## Visualizing correlation matrices

See here. It’s an important issue, but their plot has two huge problems:

1. The big fat circles in the diagonal axis are conveying no information and are, to my eye, a distraction.

2. They forgot to to order the variables, as a result creating a confusing pattern. Try reordering to put the highly-correlated variables together (as Tian did for Figure 8 in our article).

They also gave the variables unreadable abbreviations. This is not specifically an error with the correlation plot but it’s a common mistake that can easily be avoided.

P.S. More here from Eduardo and John.

1. lb says:

I actually disagree with point 1. They serve to set the scale for the correlations we care about. Otherwise your mind has to produce the inscribed circle by itself. Also, if you forget whether black means positive or negative, they provide a quick reminder.

I definitely agree with point 2, however, and I would prefer to only have the lower triangular part, instead of repeating each of the correlations

2. Sanjay says:

I agree with not repeating the correlations above and below the diagonal. One of the commenters in the linked blog points to this page, which has some better uses for the space above the diagonal. Not crazy about the pie charts, but the smoothed fits and scatterplots could be informative.
Also, a minor variation on #2… instead of ordering the variables based on how highly they're actually correlated in the data, you can order them based on some a priori expectation (if you have one) and use the graphic to check whether the data fits your expectation. For example, if you are correlating items on a multidimensional questionnaire, and you group items together by subscale, you should expect to see a pattern of dark triangles just below the diagonal (corresponding to the within-subscale intercorrelations). Or if you have longitudinal panel data and you order the variables sequentially by time, you would see a pattern of diagonal stripes of decreasing darkness if the data are autocorrelated. Etc.

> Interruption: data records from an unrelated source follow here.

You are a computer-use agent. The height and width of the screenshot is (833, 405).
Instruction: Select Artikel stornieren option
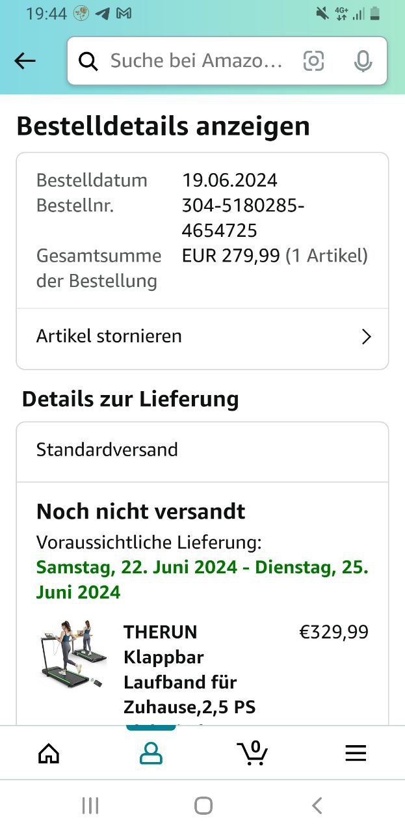pyautogui.click(x=202, y=336)
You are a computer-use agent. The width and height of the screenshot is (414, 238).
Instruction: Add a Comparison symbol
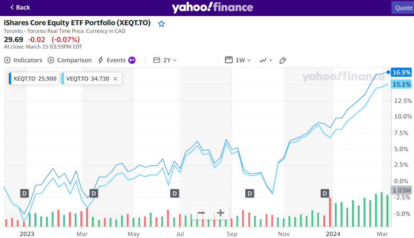coord(70,60)
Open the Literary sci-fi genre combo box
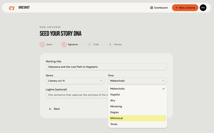214x133 pixels. 75,81
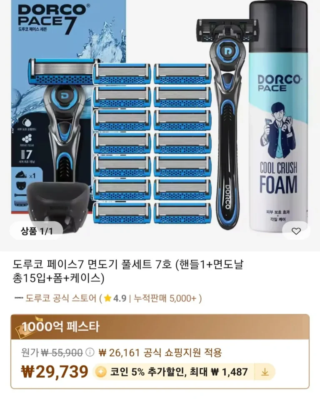Tap the heart wishlist icon

[296, 231]
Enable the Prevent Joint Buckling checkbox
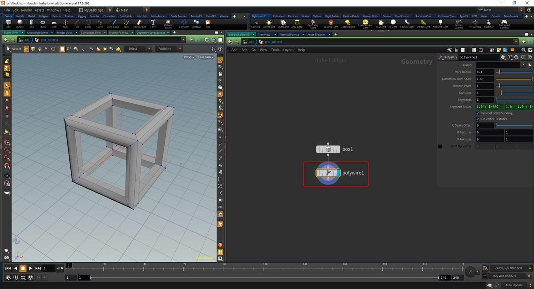The width and height of the screenshot is (534, 289). pyautogui.click(x=478, y=113)
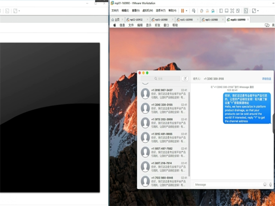Click the microphone icon in message bar
This screenshot has height=206, width=275.
[270, 184]
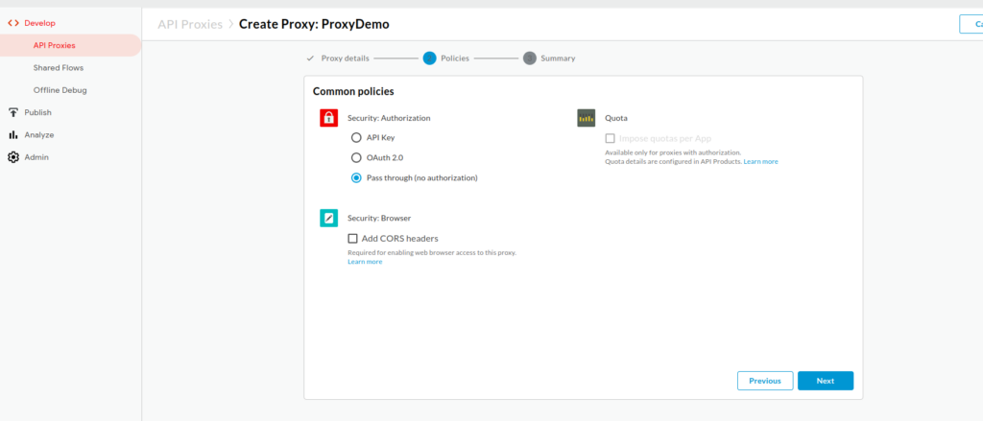Go to Offline Debug section
The height and width of the screenshot is (421, 983).
click(60, 90)
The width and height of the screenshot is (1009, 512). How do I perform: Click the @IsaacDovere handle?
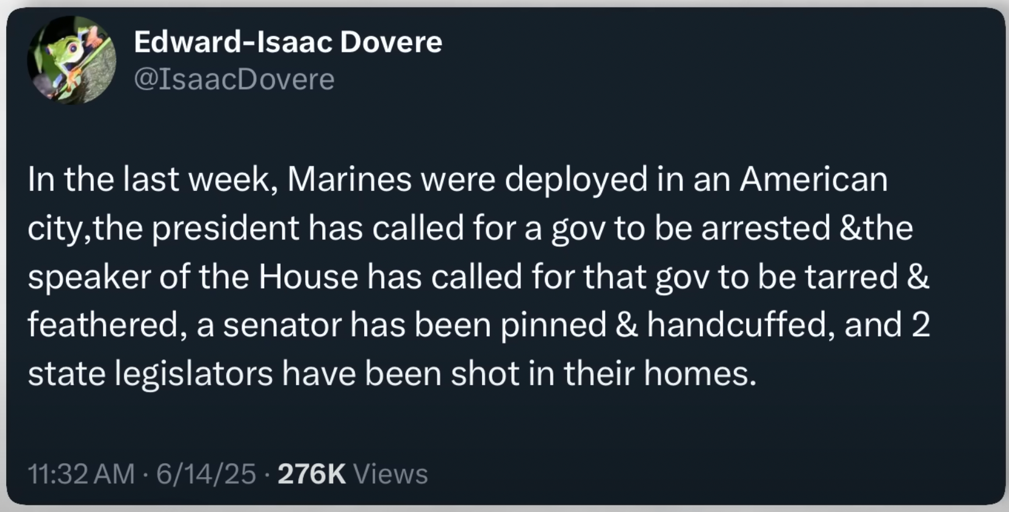tap(234, 79)
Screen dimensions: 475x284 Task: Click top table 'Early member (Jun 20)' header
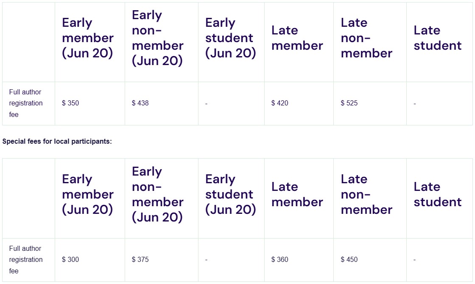coord(88,38)
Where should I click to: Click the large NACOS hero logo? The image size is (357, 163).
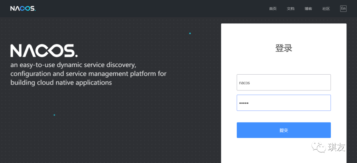(x=44, y=51)
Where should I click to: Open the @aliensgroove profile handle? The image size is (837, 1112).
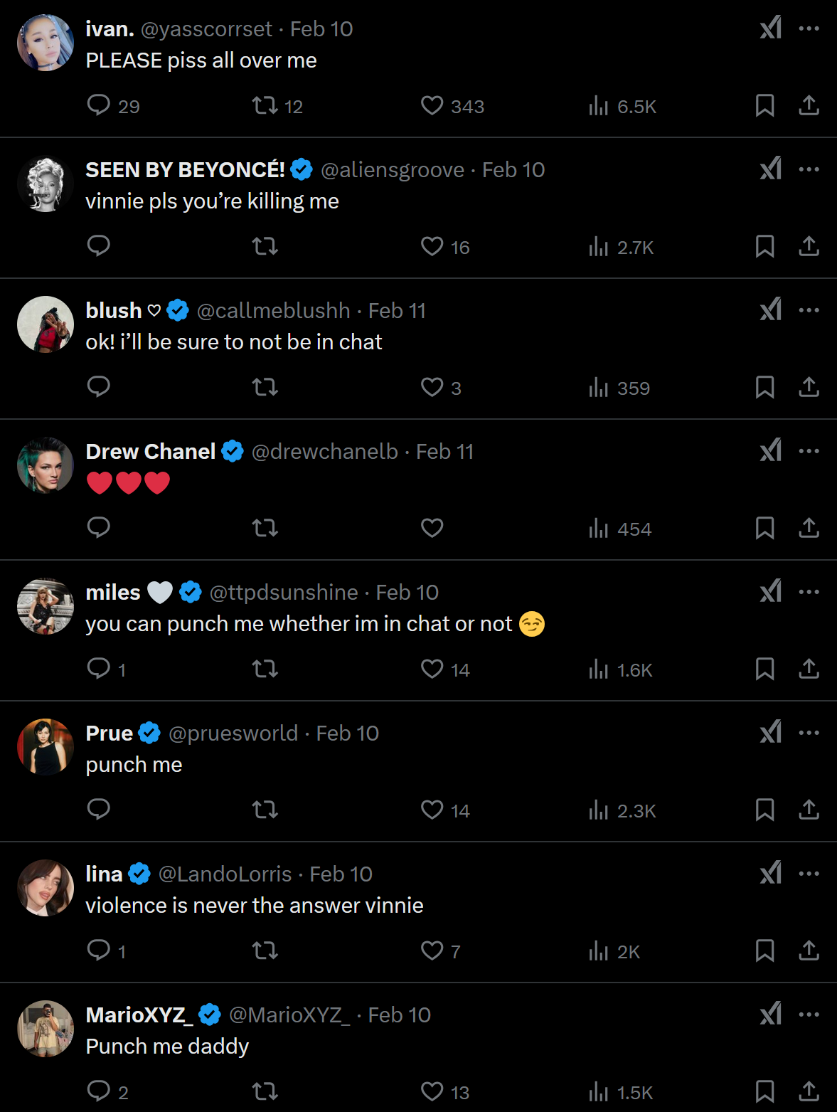393,170
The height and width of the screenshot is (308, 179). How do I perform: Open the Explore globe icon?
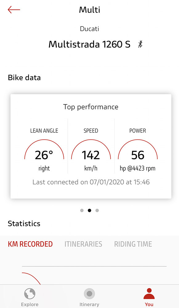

3. I use R's heatmap function, which uses hierarchical clustering to automatically re-order the variables so that correlated ones are close together.

Also see this as a variant on the link: http://addictedtor.free.fr/graphiques/RGraphGalle
Nice if you have a good ordering.

4. Aleks Jakulin says:

My own approach also uses hierarchical agglomerative clustering, but I also reorder the result that comes out of clustering to minimize boundaries. I use only grayscale instead of the terrible Christmas tree colorified look. As an example, a picture the similarities between US Senators.

5. David Smith says:

That's a really neat chart, Aleks. It would be fascinating to see it updated for the 2008 Senate.

6. Dreas Nielsen says:

Here is another approach to visualizing correlations. That is to discard the matrix format and to use link-node diagrams instead to represent the relationships. These are illustrated by the figures here: http://www.integral-corp.com/files/1055/FiguresNi… . These figures use line color and line weight to represent the differing sign and magnitude of the correlation coefficients (or similarity measures, in the second figure). They are subject to criticism from a cognitive-perceptual standpoint, and so are not suitable replacements for a correlation matrix in published work, but they do provide a rapid (and effective, we think) means of distinguishing strong and weak relationships, and thus to focus further analyses. As the first figure shows, contrasts between data sets are easily visualized. The link-node-diagram approach also allows incorporation of spatial relationships for environmental data, as shown by the second figure.

The first of the figures was created using R to perform the calculations and to write a script for the GraphViz 'circo' tool. The spatial figure can also be produced using GraphViz, but we've scripted it using R and a GIS system for more flexibility in setting up the basemap.